[DATA RECORDS Boundary: Start]

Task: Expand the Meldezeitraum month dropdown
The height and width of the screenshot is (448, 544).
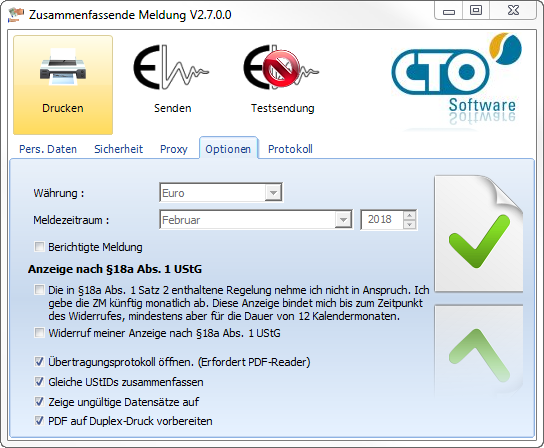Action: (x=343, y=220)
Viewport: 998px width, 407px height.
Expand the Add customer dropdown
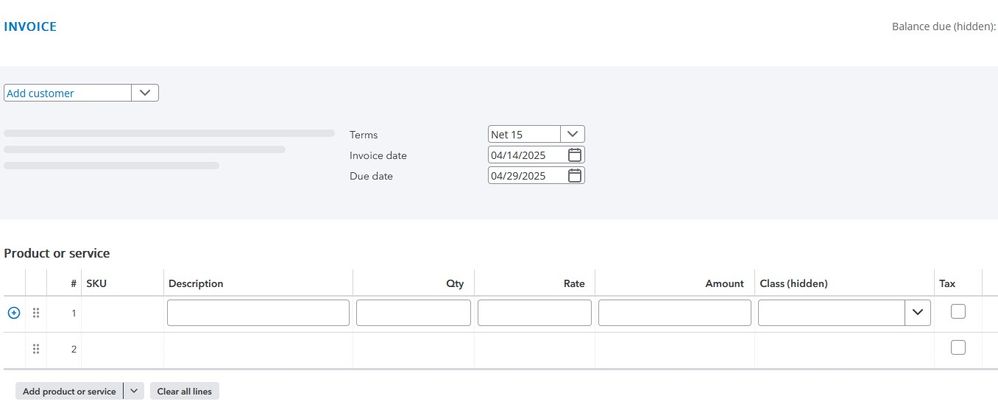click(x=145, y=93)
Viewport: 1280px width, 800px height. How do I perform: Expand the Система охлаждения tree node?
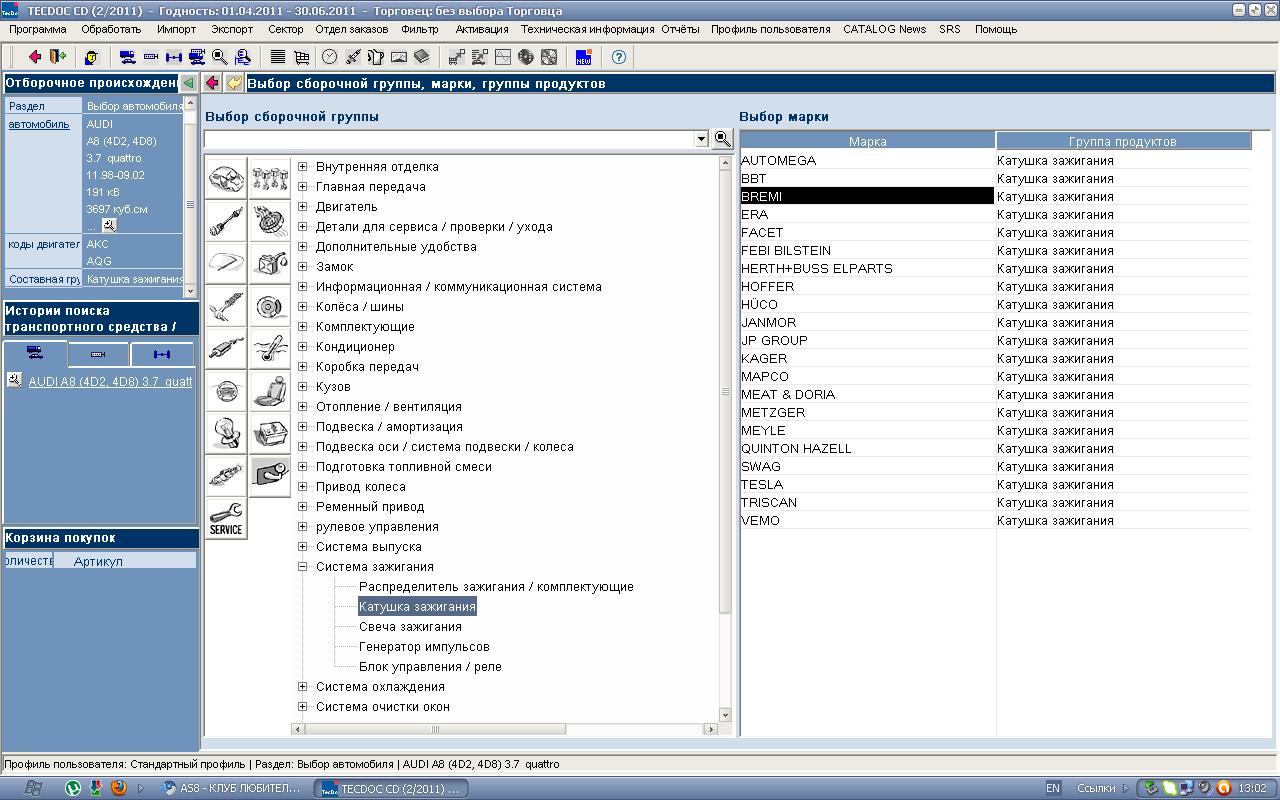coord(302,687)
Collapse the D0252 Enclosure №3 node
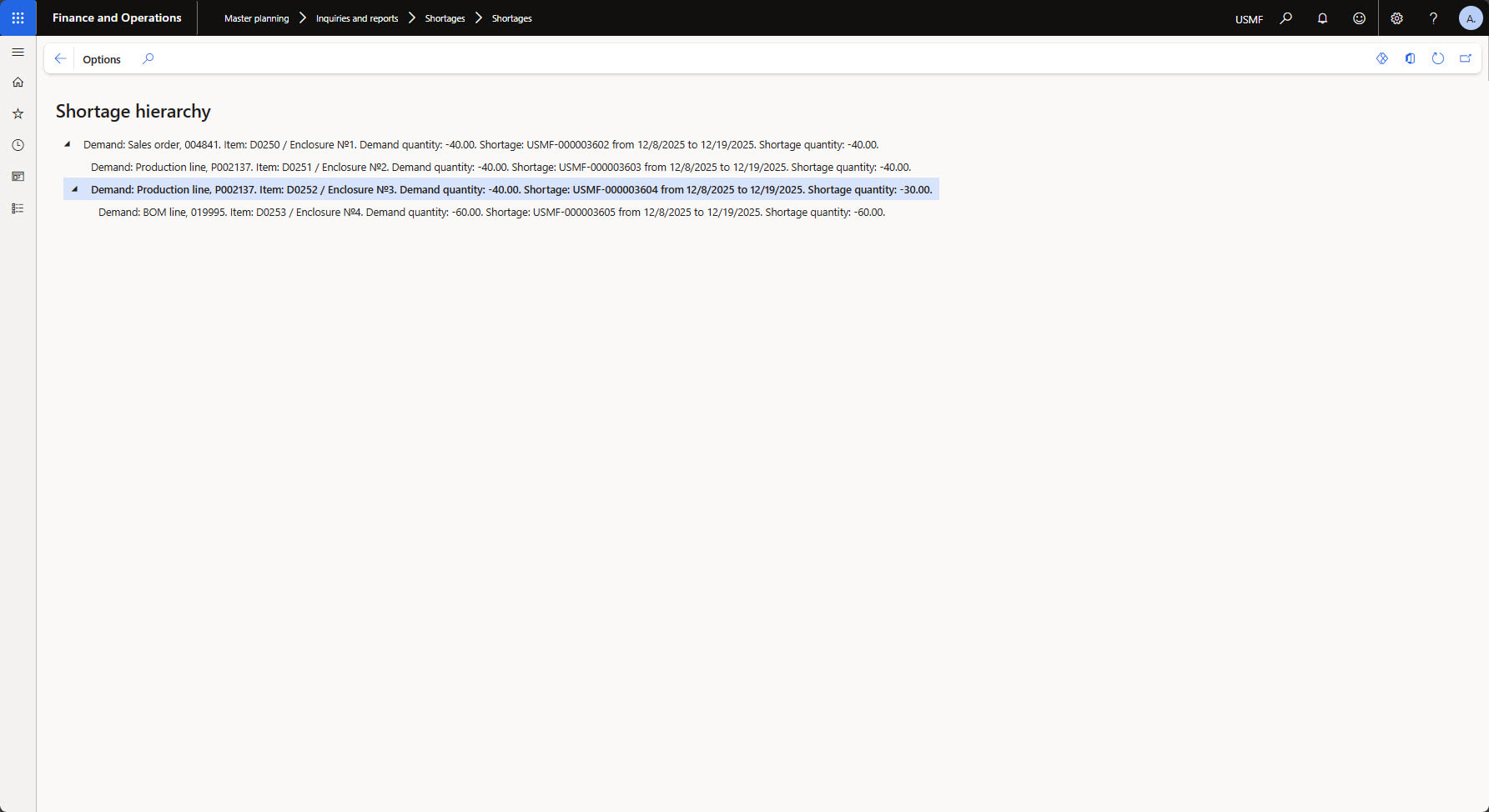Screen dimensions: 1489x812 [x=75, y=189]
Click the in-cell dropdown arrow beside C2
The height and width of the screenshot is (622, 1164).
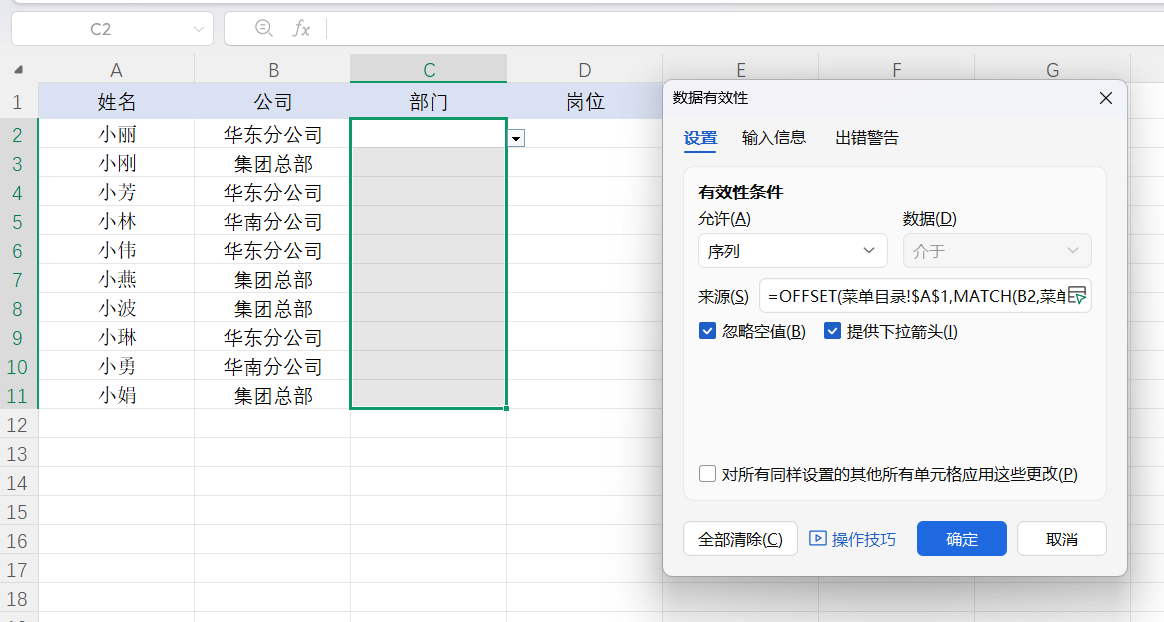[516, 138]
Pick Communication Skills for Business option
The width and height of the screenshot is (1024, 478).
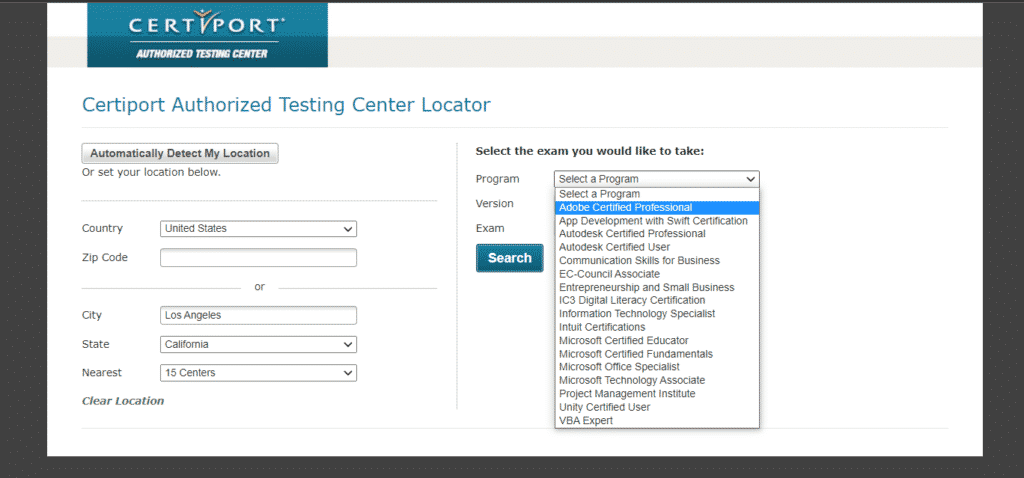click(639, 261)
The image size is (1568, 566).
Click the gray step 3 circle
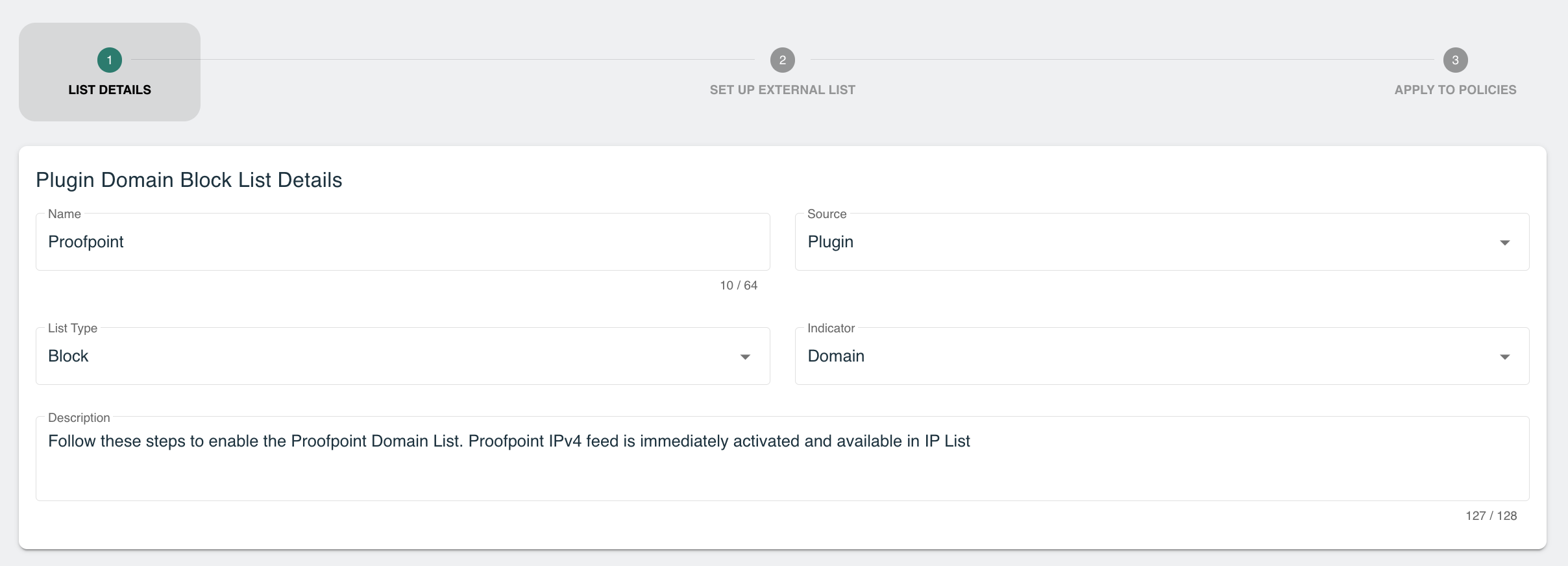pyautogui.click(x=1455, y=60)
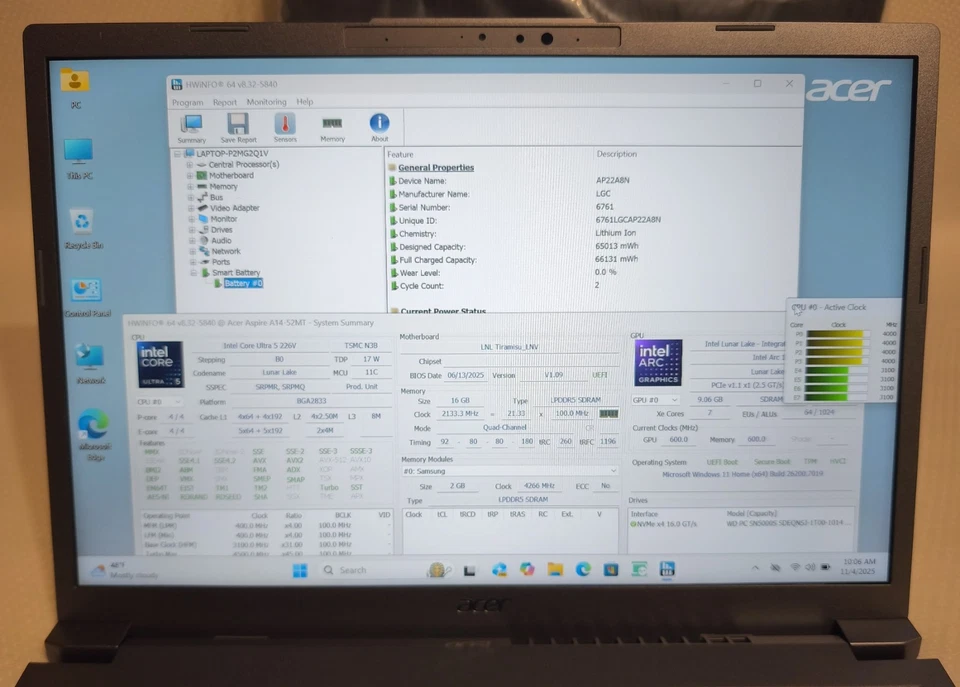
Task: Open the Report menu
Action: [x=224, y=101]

[DATA RECORDS Boundary: End]

TASK GOAL:
Omit the pictures and write out exactly the lines from the one containing "Click the in-cell dropdown arrow beside C2" through the last line of the material.

RESPONSE TO THIS TASK:
Click the in-cell dropdown arrow beside C2
The height and width of the screenshot is (622, 1164).
[516, 138]
Pick Communication Skills for Business option
The width and height of the screenshot is (1024, 478).
click(639, 261)
The image size is (1568, 566).
Click the gray step 3 circle
pyautogui.click(x=1455, y=60)
Task: Open the Report menu
Action: [x=224, y=101]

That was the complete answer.